4.   Does Rule 8(6) Apply?

[41]      The parties agree that the Continuing Custody Order was made in the absence of Ms. C.  Rule 8(6) of the Provincial Court (Child, Family and Community Service Act) Rules permits a judge to cancel an order made in the absence of a party who received notice of a hearing if the applicant demonstrates, on balance, all of the following circumstances:

1.   the party applies to cancel the order within a reasonable time;

2.   the party had good reason for failing to attend when the order was made;

3.   there is a good reason for changing or cancelling the order; and

4.   the change or cancellation would be in the best interests of the child.

(See Director v. C.R. and R.D., 2005 BCPC 449 para. 17)

[42]      Ms. C. testified that she did not know about the Continuing Custody Order and that she was not personally served.  For the purpose of this application, I accept that she was served according to the Substitutional Service Order.  That means that legally notice was given to Ms. C..  However, I also accept that Ms. C. did not have personal knowledge of the Continuing Custody Application until after T.’s death.

[43]      Because of the Substitutional Service Order, Ms. C.’s case is different from one where there has been an order dispensing with service.  Where service has been dispensed with, Rule 8(6) does not apply (see W.(S.)).  In C.R.and R.D., the parents applied to set aside a Continuing Custody Order pursuant to either Rule 8(6) or section 54 of the CFCSA.  In that case, the parties agreed and the judge accepted that that Rule 8(6) was the proper mechanism to change or cancel an order made in default of appearance by a party.  I conclude that Ms. C. can apply under Rule 8(6) to set aside the Continuing Custody Order.

[44]      The Director says that the Order should not be cancelled under this Rule because the application was not made within a reasonable time and because there is no reasonable explanation made for Ms. C.’s failure to attend at the Continuing Custody hearing.

[45]      Counsel for Ms. C. did not make detailed submissions with respect to Rule 8.  She said that Rule 8 would be better discussed at the hearing under s. 54.  A review of the legislation and related case law makes it clear that applications under s. 54 and applications under Rule 8 are separate and distinct from each other.  In fact, Rule 8 is usually used where an applicant parent has made an application under s. 54 but has failed to satisfy the court that they were a party to the Continuing Custody Order hearing.

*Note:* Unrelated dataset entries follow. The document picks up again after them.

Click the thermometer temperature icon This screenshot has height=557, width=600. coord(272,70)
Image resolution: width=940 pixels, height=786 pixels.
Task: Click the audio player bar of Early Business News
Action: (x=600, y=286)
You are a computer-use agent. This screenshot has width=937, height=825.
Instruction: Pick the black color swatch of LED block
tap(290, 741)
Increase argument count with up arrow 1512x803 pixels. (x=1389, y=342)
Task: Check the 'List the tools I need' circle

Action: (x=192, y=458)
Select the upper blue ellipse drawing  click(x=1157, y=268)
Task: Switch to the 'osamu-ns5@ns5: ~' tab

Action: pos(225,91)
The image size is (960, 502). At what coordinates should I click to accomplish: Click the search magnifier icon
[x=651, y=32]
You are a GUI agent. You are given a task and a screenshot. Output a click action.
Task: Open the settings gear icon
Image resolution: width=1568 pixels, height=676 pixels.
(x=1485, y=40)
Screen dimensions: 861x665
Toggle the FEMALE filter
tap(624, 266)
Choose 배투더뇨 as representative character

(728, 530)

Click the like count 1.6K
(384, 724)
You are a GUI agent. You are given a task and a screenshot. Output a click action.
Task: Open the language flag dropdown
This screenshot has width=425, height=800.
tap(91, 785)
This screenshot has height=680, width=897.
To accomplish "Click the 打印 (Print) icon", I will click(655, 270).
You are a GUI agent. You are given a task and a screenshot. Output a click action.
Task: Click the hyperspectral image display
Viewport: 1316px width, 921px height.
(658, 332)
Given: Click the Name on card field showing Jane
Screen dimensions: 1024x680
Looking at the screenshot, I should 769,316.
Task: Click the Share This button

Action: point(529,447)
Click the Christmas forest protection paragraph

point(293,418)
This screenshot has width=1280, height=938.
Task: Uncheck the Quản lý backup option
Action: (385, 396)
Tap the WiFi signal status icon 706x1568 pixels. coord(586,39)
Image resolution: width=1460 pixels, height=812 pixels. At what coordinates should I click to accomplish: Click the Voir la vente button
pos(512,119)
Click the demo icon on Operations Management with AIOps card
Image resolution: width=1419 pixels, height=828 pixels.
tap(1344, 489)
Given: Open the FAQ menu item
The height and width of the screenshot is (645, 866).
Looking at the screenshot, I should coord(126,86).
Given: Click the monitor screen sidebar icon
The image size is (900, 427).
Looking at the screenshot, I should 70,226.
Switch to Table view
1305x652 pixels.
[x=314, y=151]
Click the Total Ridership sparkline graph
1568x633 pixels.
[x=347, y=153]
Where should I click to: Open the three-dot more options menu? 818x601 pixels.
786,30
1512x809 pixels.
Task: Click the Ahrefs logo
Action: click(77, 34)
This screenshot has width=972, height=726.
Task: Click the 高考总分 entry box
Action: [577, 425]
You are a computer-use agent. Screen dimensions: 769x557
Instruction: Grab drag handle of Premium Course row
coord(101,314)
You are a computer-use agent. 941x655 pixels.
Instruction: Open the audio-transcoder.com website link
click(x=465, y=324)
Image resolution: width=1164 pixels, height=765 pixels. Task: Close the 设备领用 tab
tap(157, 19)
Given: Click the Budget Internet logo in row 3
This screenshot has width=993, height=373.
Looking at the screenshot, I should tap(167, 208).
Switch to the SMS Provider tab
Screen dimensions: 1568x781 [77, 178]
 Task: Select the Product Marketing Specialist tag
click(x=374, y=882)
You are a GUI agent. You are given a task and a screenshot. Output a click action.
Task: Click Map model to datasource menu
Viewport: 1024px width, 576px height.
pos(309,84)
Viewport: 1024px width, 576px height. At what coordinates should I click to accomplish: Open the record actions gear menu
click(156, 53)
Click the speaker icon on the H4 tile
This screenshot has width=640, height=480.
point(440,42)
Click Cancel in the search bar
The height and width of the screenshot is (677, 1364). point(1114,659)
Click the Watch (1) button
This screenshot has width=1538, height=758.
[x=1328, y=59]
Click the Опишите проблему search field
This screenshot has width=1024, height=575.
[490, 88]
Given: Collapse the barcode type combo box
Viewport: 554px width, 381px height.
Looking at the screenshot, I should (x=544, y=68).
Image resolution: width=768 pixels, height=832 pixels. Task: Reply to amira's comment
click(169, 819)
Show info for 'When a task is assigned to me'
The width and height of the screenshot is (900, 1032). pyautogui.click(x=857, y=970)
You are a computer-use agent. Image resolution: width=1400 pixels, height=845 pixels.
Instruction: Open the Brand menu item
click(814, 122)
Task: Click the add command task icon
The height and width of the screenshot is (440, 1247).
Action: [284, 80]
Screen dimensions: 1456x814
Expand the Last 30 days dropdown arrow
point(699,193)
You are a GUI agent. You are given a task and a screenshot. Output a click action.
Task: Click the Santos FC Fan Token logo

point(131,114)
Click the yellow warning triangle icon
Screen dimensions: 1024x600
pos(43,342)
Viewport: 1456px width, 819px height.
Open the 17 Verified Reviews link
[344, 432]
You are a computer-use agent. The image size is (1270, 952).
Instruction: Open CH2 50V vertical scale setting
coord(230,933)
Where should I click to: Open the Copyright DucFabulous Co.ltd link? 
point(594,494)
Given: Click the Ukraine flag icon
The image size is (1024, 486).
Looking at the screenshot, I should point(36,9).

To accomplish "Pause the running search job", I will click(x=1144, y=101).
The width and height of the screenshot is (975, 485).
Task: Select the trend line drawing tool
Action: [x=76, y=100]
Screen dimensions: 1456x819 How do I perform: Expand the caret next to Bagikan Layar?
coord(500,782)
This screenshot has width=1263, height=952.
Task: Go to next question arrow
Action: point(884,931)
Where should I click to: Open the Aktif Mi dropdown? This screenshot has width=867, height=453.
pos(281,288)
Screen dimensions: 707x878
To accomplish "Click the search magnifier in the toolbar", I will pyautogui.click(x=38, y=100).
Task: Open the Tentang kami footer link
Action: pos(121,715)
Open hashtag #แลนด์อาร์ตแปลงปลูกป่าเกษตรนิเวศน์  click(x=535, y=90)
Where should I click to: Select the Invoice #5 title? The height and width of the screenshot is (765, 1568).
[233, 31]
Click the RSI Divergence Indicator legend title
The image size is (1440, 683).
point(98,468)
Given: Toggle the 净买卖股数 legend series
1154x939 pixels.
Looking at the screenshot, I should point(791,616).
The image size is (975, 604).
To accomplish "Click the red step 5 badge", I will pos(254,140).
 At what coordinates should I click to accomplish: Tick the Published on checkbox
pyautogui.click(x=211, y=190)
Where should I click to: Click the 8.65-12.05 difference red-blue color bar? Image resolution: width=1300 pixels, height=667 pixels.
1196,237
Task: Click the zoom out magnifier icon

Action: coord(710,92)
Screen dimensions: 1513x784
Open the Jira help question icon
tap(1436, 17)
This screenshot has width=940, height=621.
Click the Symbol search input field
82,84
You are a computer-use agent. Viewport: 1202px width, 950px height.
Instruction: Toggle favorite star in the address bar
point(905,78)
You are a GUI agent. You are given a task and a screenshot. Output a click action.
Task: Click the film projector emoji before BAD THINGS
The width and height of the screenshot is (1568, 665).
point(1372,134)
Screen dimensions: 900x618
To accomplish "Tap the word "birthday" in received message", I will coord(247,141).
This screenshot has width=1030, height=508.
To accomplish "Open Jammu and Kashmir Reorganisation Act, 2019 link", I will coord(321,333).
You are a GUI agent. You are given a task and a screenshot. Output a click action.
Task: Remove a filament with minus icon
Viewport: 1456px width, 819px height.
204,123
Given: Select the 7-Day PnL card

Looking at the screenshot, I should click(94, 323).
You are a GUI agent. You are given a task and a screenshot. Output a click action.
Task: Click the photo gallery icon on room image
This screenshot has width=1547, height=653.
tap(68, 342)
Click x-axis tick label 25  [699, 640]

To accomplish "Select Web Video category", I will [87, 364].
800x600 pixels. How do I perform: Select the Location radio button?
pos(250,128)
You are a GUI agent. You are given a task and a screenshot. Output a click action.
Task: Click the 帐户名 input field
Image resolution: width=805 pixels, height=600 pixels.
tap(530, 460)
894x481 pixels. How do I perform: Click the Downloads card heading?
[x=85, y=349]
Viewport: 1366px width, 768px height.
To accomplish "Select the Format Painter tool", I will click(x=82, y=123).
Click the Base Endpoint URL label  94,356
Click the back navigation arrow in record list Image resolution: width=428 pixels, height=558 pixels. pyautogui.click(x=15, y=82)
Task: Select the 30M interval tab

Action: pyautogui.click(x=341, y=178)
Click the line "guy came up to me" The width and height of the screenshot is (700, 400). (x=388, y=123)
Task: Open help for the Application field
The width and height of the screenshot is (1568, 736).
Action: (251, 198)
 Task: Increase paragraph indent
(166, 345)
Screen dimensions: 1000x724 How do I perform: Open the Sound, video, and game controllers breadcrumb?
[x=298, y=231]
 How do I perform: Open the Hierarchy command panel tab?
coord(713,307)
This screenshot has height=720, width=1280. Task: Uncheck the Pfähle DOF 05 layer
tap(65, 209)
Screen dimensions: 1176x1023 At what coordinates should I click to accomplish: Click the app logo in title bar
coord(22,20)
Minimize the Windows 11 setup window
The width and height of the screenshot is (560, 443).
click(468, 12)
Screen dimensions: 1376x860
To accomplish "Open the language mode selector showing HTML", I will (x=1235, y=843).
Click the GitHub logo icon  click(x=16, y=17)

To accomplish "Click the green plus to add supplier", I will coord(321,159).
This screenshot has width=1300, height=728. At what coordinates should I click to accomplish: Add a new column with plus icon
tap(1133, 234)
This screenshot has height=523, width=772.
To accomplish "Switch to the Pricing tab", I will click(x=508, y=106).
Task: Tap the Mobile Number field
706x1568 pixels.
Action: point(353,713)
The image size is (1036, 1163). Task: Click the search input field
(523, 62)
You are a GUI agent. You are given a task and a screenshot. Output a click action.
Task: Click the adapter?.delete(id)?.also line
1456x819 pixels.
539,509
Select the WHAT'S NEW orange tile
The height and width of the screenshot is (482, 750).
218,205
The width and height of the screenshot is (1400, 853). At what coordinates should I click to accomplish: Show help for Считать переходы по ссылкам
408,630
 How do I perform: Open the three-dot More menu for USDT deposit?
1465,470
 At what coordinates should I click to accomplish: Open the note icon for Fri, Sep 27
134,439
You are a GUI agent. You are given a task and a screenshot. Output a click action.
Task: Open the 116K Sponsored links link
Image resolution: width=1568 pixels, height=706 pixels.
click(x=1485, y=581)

[46]      I conclude that Rule 8(6) would apply in this case given my determination that Ms. C. cannot be a party on a s. 54 application in this case.

[47]      Given the comment by counsel for Ms. C. that Rule 8 would be better discussed at a full hearing under s. 54, I am satisfied that she did not fully canvass the issue of Rule 8 on this hearing.  She did not provide me with any submissions or evidence on the merits of Rule 8 in this set of circumstances.  The Director did not make lengthy submissions on the Rule either.

[48]      Given the importance of access to justice and the need for a fair hearing, I am prepared to hear any additional submissions or evidence the parties seek to lead at another hearing before ruling on whether the test in Rule 8 is met in this case.

Conclusion

[49]      The application pursuant to s. 54 of the CFCSA is dismissed.  There will be a hearing to determine whether the Continuing Custody Order should be set aside under Rule 8(6).  I will be seized of that hearing.